Exercise instructions:
Please reproduce the entries verbatim, from the very first line through the line holding "Looking at the screenshot, I should (x=378, y=200).", with both ends included.

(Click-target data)

— begin —

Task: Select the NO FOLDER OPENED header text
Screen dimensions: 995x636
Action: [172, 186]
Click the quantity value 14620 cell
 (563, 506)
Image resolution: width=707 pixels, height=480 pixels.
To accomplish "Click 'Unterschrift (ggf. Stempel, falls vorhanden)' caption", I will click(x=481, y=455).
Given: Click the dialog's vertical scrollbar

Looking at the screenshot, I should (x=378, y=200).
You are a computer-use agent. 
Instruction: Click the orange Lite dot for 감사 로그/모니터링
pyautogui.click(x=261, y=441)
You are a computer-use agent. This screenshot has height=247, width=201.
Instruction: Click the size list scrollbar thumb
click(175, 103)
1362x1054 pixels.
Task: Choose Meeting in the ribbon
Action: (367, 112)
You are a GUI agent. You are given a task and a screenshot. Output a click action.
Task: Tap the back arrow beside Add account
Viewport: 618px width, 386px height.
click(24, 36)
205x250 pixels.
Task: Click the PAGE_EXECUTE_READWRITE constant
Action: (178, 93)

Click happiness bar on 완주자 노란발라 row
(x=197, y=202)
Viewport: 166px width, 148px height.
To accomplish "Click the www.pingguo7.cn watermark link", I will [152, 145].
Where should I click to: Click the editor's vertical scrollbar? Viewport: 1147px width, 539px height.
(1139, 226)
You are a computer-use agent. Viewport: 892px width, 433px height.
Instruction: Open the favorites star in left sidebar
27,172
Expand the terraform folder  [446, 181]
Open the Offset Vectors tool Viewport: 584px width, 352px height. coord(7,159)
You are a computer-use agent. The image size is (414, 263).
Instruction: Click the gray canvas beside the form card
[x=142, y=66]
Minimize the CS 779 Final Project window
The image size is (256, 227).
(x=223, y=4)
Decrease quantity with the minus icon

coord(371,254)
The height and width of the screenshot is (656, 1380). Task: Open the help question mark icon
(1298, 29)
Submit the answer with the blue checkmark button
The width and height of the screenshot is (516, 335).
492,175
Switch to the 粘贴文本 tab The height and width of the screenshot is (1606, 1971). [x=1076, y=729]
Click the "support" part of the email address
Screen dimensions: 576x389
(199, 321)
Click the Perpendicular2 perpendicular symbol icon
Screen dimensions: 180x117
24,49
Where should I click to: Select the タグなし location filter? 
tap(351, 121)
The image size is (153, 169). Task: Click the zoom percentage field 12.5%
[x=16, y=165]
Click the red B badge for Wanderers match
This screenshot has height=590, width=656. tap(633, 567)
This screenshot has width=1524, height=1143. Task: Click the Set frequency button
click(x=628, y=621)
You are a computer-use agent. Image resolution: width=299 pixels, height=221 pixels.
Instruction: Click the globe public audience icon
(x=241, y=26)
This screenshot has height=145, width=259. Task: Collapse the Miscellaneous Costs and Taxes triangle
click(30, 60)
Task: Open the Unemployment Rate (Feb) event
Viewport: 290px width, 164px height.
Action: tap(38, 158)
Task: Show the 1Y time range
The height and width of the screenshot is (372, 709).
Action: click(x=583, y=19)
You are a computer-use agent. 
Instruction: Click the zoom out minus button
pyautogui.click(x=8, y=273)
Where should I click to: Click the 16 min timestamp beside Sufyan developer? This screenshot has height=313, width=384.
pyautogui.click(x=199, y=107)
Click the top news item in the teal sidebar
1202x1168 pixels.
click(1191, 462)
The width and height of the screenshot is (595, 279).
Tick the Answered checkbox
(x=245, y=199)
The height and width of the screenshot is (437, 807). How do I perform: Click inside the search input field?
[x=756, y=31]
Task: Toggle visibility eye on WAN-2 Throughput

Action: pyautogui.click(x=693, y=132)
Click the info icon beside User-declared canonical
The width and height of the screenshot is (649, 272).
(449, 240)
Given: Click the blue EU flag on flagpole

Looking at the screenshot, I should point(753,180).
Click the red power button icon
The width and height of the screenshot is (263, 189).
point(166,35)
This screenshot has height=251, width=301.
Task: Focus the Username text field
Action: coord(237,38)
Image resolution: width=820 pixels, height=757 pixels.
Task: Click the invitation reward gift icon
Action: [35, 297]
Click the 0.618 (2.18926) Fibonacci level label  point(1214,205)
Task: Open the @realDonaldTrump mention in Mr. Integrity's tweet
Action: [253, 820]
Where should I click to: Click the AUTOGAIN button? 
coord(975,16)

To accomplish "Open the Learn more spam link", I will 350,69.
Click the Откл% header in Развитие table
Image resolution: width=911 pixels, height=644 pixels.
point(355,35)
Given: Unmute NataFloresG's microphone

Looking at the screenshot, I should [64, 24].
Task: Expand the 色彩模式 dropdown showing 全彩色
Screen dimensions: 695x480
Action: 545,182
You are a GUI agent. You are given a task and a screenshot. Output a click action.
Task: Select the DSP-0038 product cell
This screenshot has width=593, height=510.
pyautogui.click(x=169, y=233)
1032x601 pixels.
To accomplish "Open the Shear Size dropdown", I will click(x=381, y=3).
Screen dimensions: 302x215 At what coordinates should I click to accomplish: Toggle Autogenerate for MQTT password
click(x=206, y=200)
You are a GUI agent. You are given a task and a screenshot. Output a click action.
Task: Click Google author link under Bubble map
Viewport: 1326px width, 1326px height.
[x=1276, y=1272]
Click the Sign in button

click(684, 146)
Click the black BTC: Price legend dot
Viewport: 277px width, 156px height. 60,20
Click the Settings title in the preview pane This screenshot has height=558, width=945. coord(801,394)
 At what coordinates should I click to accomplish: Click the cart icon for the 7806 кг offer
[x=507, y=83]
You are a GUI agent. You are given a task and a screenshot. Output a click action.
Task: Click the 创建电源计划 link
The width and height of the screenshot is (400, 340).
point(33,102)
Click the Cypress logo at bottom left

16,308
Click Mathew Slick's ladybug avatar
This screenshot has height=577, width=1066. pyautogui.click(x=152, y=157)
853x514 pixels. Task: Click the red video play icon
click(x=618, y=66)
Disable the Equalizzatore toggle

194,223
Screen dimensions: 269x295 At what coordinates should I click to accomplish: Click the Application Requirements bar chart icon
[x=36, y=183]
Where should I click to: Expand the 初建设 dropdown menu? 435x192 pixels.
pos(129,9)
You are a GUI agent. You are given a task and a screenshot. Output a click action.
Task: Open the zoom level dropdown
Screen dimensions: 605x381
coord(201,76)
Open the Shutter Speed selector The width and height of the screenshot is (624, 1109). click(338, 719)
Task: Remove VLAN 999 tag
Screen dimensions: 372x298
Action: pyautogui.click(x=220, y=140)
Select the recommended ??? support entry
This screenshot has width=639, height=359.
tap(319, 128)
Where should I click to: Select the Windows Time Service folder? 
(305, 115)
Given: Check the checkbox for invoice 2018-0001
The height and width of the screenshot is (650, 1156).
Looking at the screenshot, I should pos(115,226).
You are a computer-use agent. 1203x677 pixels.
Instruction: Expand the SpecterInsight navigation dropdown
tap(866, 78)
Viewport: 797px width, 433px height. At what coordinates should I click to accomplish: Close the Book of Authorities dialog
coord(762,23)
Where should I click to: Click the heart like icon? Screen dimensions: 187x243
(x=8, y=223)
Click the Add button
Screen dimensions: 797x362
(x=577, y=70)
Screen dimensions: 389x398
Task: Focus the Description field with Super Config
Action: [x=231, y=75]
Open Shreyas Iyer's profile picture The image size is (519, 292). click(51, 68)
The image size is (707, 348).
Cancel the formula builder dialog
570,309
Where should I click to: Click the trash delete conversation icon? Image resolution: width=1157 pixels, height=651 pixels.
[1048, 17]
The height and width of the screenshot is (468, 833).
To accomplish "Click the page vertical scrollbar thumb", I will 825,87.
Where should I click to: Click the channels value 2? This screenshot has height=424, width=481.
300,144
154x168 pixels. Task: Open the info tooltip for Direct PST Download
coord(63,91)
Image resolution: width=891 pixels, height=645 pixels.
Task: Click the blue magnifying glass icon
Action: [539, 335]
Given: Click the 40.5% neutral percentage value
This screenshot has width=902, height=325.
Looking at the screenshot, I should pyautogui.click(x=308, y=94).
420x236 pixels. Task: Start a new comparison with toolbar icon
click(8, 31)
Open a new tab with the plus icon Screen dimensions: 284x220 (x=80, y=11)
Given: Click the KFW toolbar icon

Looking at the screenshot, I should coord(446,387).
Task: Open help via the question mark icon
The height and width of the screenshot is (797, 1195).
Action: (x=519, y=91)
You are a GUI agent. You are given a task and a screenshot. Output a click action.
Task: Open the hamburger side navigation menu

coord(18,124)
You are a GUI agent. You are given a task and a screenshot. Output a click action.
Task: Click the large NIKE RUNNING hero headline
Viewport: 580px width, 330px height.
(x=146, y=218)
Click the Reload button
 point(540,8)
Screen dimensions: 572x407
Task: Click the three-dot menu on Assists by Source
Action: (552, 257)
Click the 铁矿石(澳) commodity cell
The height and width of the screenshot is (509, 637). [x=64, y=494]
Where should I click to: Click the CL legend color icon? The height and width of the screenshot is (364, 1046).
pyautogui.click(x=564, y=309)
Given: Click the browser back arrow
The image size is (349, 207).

— end —

Task output:
Task: Select the NO FOLDER OPENED header text
Screen dimensions: 995x636
Action: [172, 186]
Click the quantity value 14620 cell
 (563, 506)
Image resolution: width=707 pixels, height=480 pixels.
To accomplish "Click 'Unterschrift (ggf. Stempel, falls vorhanden)' caption", I will click(x=481, y=455).
Given: Click the dialog's vertical scrollbar

Looking at the screenshot, I should (x=378, y=200).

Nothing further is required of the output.